For the past few years, women who wanted to look trendy were swaggering around in layers of what looked like loose-fitting rags. Such women did not wear clothes by Helga during those years, because Helga refused to design such things. She remained true to her upper-crust style: understated shapes, imported luxury fabrics, precision tailoring. She trusted that women would eventually regain their fashion sanity and revert to what has been considered elegant through most of modern times.
Helga was apparently right. Refinement has returned to the runways this year. And once again, Helga’s styles are not only for conservatives, but for any woman who understands what the Duchess of Windsor may have simply called “quality.”
Quality is not a synonym for dull.
Helga’s evening dresses, for example, are made of the shimmery, luminous, featherweight stuff from which fantasy is spun. It is possible to imagine her gowns on fairy-tale royalty. Or even, perhaps, on Alexis and Krystle (on an especially tasteful night).
Her daytime clothes are shaped for the ‘80s, but with a classical flair. Skirts are slim and below the knee--nothing too trendily long or short. Precision-tailored jackets are longer or, in some cases, shorter than usual. And sleeves on suits, dresses and coats are subtly dramatized in one way or another (wide ones, narrow ones, puffed ones).

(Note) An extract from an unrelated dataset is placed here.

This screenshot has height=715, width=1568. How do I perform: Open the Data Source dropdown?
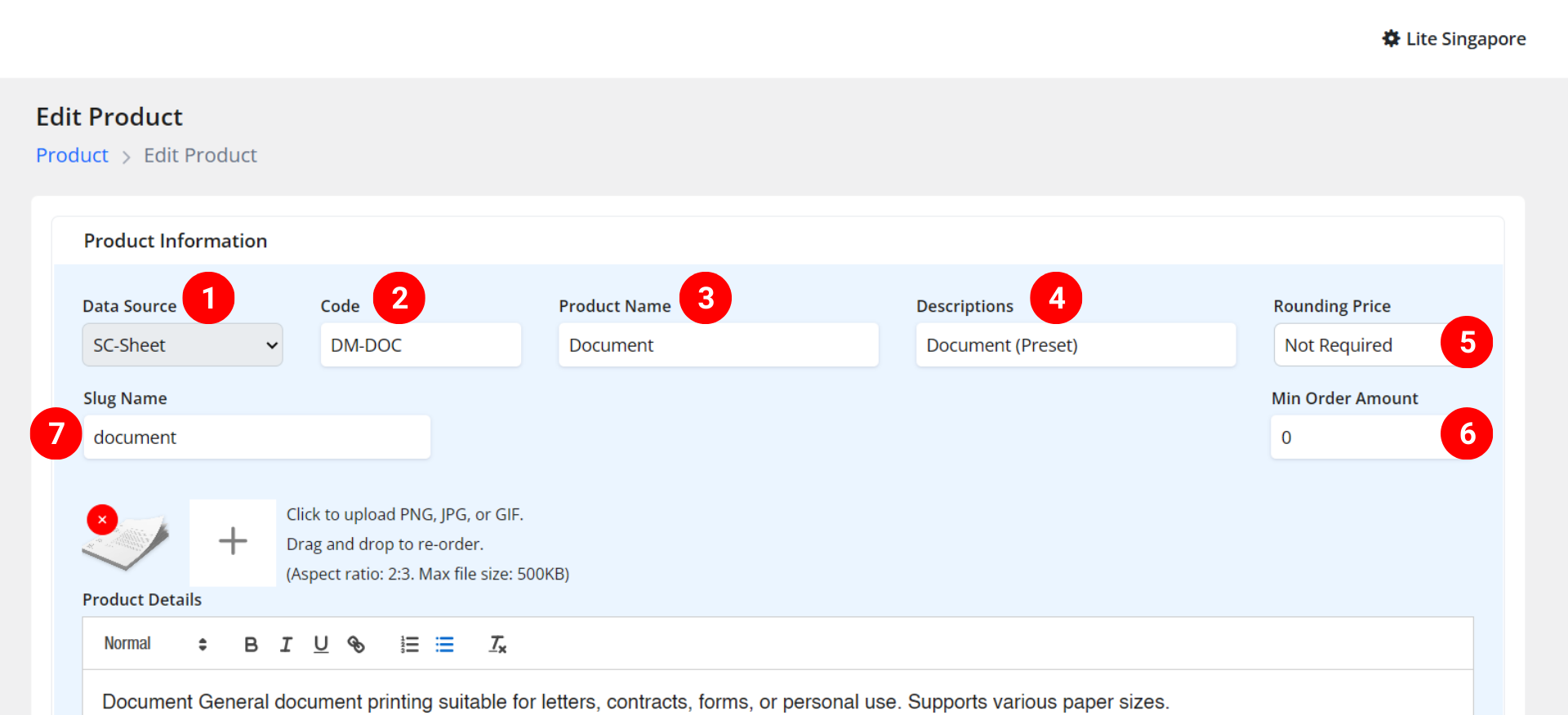pyautogui.click(x=182, y=345)
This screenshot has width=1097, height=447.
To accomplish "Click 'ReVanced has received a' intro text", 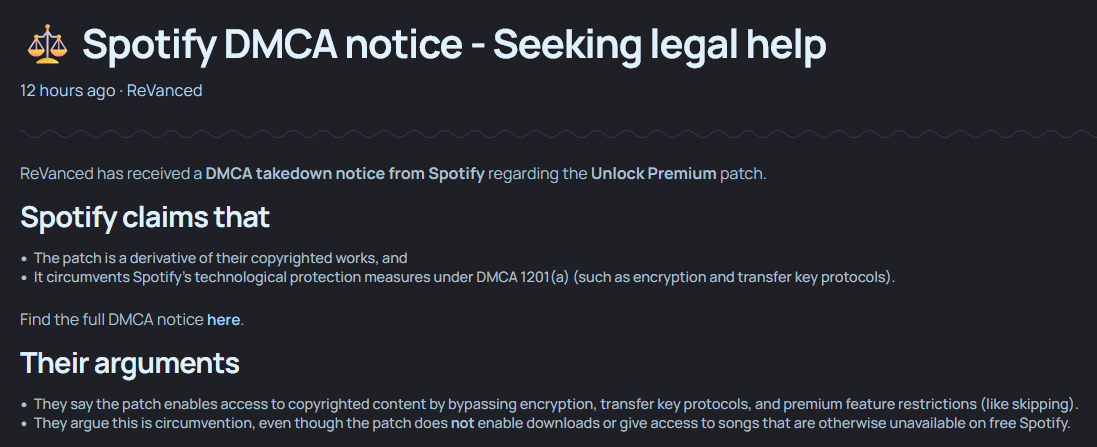I will 110,174.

The designer and her husband/business partner, Walter Oppenheimer, travel the world each year to search for extraordinary fabrics. Back home, Helga shapes the fabrics to fit the needs of women whose wardrobe “musts” include travel suits, business suits, dresses for luncheons and cocktails--and, of course, a couple of knockout evening gowns each season.
Her color scheme includes all the fall basics: brown, gray, black, taupe, tan, silver, gold. But with fabrics as luxurious as these, even the most basic tweeds, silk prints and chiffon velvets have a visual richness that sets them apart.